*** Opening of DATA TO EXAMINE ***

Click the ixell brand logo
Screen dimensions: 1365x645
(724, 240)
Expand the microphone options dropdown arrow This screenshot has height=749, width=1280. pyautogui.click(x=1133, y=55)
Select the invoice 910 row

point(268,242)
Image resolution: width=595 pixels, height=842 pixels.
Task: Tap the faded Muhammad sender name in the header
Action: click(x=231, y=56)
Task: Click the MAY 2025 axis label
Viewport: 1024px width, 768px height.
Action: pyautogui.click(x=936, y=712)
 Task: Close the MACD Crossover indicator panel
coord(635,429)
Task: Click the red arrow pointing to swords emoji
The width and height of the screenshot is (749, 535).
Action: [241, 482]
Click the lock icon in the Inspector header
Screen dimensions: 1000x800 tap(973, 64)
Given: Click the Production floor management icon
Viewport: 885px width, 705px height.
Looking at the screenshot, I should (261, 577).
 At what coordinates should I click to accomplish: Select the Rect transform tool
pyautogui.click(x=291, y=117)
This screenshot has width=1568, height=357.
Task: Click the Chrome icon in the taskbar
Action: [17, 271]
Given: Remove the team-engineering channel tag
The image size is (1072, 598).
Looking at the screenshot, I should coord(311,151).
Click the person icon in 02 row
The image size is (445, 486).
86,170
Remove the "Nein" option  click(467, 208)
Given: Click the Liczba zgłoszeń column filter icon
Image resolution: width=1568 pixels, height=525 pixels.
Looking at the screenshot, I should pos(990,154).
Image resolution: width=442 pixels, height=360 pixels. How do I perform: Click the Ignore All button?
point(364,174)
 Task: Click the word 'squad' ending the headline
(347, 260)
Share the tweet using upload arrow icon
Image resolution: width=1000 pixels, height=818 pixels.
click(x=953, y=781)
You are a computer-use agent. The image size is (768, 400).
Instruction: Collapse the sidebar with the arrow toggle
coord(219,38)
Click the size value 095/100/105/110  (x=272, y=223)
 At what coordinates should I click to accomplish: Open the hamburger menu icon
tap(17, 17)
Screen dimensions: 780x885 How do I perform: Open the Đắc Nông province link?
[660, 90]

*** Close of DATA TO EXAMINE ***

### TRY IT:
Set down precisely the lines above between the line holding "The image size is (445, 486)." and the line holding "You are a computer-use", inclusive, and nothing beyond them.

### ANSWER FOR THE TASK:
The image size is (445, 486).
86,170
Remove the "Nein" option  click(467, 208)
Given: Click the Liczba zgłoszeń column filter icon
Image resolution: width=1568 pixels, height=525 pixels.
Looking at the screenshot, I should pos(990,154).
Image resolution: width=442 pixels, height=360 pixels. How do I perform: Click the Ignore All button?
point(364,174)
 Task: Click the word 'squad' ending the headline
(347, 260)
Share the tweet using upload arrow icon
Image resolution: width=1000 pixels, height=818 pixels.
click(x=953, y=781)
You are a computer-use agent. The image size is (768, 400).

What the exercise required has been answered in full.